▶ **The input**:
════════════════

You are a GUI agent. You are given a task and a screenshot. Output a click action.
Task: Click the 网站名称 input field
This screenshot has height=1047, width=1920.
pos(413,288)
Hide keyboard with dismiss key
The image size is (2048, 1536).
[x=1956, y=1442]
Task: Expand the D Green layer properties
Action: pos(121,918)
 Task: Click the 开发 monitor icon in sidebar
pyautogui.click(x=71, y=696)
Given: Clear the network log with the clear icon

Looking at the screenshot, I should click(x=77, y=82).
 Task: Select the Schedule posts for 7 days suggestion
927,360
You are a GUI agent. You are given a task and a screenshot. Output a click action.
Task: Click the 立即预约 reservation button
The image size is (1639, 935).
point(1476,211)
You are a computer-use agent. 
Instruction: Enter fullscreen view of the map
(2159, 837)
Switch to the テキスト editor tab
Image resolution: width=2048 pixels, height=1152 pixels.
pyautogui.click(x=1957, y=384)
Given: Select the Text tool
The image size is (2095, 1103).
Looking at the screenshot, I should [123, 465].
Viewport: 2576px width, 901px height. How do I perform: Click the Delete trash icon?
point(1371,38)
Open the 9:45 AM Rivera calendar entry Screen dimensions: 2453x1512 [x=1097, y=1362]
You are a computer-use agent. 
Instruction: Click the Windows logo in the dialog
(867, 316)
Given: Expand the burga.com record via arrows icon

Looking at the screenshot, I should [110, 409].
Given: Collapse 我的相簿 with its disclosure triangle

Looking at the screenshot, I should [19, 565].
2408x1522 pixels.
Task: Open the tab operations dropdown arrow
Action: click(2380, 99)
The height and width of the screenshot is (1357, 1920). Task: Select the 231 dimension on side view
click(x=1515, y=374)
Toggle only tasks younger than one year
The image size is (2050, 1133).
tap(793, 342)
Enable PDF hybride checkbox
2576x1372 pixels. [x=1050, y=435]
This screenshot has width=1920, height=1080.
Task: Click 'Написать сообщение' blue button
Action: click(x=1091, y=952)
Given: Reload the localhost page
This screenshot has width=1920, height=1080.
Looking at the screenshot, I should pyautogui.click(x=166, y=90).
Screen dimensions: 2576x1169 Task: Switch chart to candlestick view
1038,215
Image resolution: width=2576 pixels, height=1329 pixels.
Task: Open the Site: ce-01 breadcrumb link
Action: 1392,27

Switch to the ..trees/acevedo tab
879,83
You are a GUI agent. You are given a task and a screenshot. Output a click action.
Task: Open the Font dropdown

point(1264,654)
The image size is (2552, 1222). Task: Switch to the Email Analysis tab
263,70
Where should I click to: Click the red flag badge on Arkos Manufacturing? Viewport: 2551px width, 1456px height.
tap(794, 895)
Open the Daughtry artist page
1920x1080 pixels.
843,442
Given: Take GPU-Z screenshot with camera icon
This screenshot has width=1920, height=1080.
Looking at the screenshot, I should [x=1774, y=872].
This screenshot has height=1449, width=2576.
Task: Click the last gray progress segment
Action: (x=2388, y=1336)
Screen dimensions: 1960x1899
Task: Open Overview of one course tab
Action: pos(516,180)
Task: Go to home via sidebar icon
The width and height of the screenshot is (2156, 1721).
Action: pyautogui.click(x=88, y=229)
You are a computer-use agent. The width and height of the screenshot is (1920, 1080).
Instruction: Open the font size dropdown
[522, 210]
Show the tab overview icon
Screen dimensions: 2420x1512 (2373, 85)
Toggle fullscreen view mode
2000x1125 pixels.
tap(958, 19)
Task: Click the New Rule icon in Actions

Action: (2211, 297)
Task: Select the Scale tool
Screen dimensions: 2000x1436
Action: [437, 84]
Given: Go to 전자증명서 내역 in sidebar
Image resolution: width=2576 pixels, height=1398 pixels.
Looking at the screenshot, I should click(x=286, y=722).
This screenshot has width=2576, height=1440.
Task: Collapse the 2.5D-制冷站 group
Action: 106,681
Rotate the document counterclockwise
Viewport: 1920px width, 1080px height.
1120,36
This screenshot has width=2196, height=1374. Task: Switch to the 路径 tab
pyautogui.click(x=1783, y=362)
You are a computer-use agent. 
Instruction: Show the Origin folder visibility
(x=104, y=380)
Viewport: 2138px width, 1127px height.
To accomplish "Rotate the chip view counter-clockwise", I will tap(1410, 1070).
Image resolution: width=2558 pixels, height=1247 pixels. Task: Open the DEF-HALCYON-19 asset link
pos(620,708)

════════════════

▶ **What this task involves**:
Copy all lines above where "tool" is present.

▶ **Exercise result**:
Given: Select the Text tool
Task: Select the Scale tool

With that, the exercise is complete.